La aprobación de la Ley 74-25, que instituye el nuevo Código Penal, ha reactivado una señal de alarma sobre la forma en que el Congreso dominicano y el oficialismo están legislando desde el poder: con un discurso de regulación que, en la práctica, puede terminar afectando el ejercicio del periodismo y la libertad de expresión.
El propio debate deja un contraste difícil de ignorar. Según el texto, congresistas del partido oficialista respaldaron un Código Penal que hoy amenaza herramientas de denuncia y fiscalización pública que antes utilizaron ampliamente desde la oposición en medios digitales, radio y televisión. La pregunta que deja abierta la pieza es política e institucional a la vez: qué cambió entre reclamar libertad para cuestionar y aprobar ahora normas que podrían estrecharla.

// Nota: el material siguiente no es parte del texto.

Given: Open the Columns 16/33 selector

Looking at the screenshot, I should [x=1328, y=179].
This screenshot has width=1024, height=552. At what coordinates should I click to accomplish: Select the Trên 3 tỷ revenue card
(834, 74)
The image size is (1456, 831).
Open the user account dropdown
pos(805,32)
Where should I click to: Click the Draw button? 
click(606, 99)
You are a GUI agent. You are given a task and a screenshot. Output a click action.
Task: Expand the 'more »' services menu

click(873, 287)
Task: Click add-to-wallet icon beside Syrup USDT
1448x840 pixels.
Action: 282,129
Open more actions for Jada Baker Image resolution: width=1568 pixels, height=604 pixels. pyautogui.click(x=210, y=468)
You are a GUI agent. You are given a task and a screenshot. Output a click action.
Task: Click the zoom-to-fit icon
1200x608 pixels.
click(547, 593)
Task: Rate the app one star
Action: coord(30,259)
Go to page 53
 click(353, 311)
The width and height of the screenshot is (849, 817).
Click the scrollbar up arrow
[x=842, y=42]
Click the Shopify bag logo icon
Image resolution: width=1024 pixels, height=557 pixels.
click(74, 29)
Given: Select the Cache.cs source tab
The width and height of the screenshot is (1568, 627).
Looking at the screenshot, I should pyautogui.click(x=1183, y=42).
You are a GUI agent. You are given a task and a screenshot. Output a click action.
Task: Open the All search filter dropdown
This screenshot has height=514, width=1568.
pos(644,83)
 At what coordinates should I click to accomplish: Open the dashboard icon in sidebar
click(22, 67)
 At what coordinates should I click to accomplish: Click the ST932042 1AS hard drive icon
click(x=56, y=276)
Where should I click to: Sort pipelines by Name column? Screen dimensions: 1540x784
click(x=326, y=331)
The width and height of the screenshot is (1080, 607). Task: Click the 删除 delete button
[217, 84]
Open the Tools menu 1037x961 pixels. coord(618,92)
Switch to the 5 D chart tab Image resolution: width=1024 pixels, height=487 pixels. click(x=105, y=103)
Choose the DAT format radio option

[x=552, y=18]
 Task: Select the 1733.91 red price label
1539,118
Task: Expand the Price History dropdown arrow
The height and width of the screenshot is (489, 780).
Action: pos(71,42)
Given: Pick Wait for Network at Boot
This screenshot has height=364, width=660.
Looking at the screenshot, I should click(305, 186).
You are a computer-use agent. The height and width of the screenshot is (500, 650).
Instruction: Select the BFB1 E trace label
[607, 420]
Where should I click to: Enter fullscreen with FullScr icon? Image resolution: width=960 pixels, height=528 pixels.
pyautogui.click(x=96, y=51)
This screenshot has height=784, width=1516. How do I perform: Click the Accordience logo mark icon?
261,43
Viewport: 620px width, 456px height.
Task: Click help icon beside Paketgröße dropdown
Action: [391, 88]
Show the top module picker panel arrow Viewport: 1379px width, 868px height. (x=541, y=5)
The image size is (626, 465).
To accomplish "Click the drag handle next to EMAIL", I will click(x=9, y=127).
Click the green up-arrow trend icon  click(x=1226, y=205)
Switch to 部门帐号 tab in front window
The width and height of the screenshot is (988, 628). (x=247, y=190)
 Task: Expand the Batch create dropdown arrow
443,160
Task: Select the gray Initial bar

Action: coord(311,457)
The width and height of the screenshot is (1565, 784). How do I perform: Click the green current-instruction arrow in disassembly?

Uno de los puntos más sensibles está en la Sección II sobre infracciones contra las personas mediante imágenes, audios y montajes. El artículo 192 establece penas de seis meses a un año de prisión menor, además de multas de uno a dos salarios mínimos del sector público, por la difusión de imágenes o audios sin consentimiento. Aunque la protección de la privacidad es un objetivo legítimo, la preocupación radica en una redacción que, como advierte el texto, no distingue con claridad entre el ejercicio profesional del periodismo, amparado por principios éticos y normas legales, y la publicación de contenidos en redes sociales por usuarios particulares.
Ese vacío técnico no es menor. Cuando una ley mezcla la necesidad de frenar excesos con disposiciones que podrían alcanzar a medios y periodistas, el costo social deja de ser abstracto: se pone en riesgo el derecho ciudadano a estar informado y se debilita una función esencial de control sobre el poder. Lejos de cerrar el debate, la Ley 74-25 refuerza la exigencia de vigilancia pública y de rendición de cuentas a un Congreso que, según la propia crítica recogida, vuelve a exhibir falta de visión en un tema central para la institucionalidad democrática.